### The data
-- Opening Marker --

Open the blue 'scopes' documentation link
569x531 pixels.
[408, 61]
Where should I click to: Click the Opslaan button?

-- Closing Marker --
-- Opening Marker --

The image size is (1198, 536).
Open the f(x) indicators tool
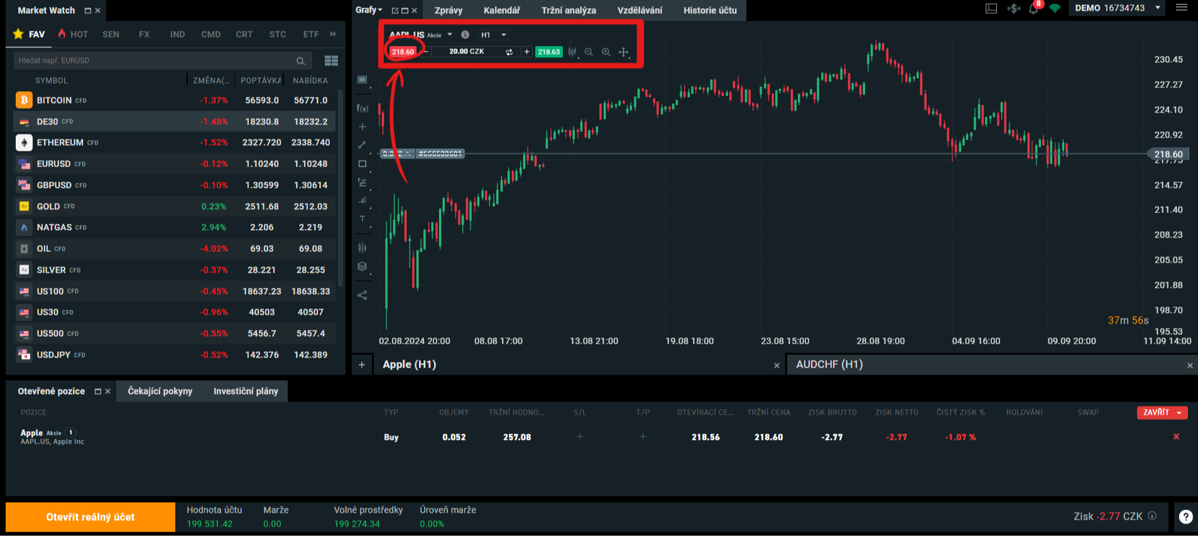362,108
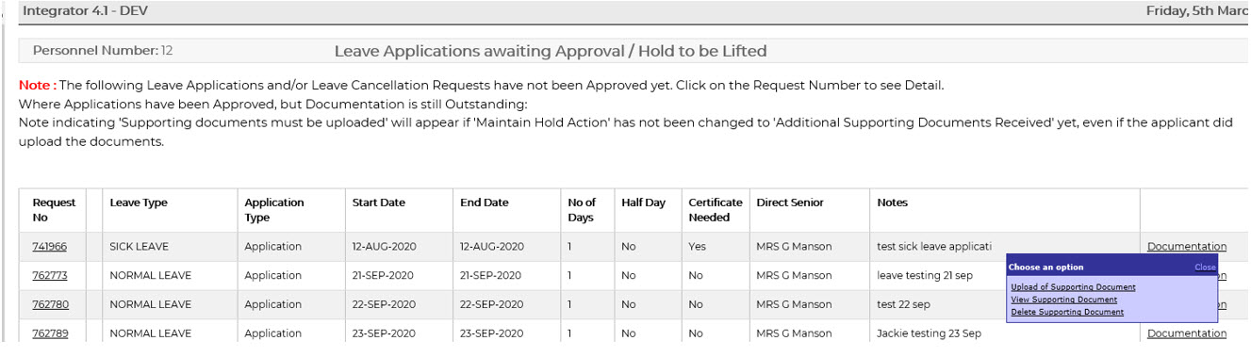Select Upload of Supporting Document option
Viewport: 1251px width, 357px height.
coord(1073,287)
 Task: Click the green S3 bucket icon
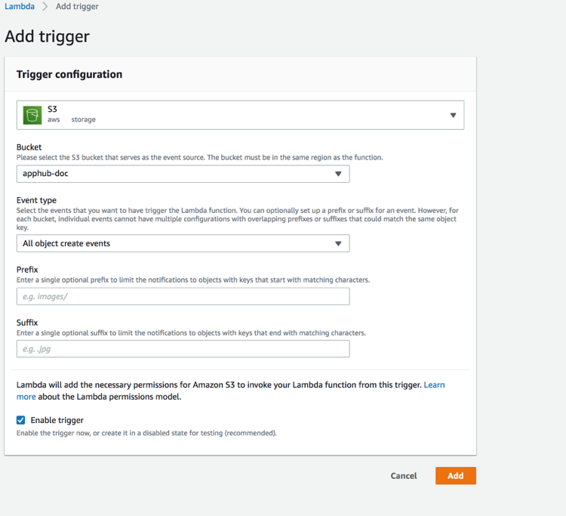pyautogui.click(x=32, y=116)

-- Closing Marker --

### Your instructions
Everything in the material above from the line that has "Open the blue 'scopes' documentation link" through the line that has "Where should I" must be duplicated exactly, with no other lines given.

### Answer to this problem
Open the blue 'scopes' documentation link
569x531 pixels.
[408, 61]
Where should I click to: Click the Opslaan button?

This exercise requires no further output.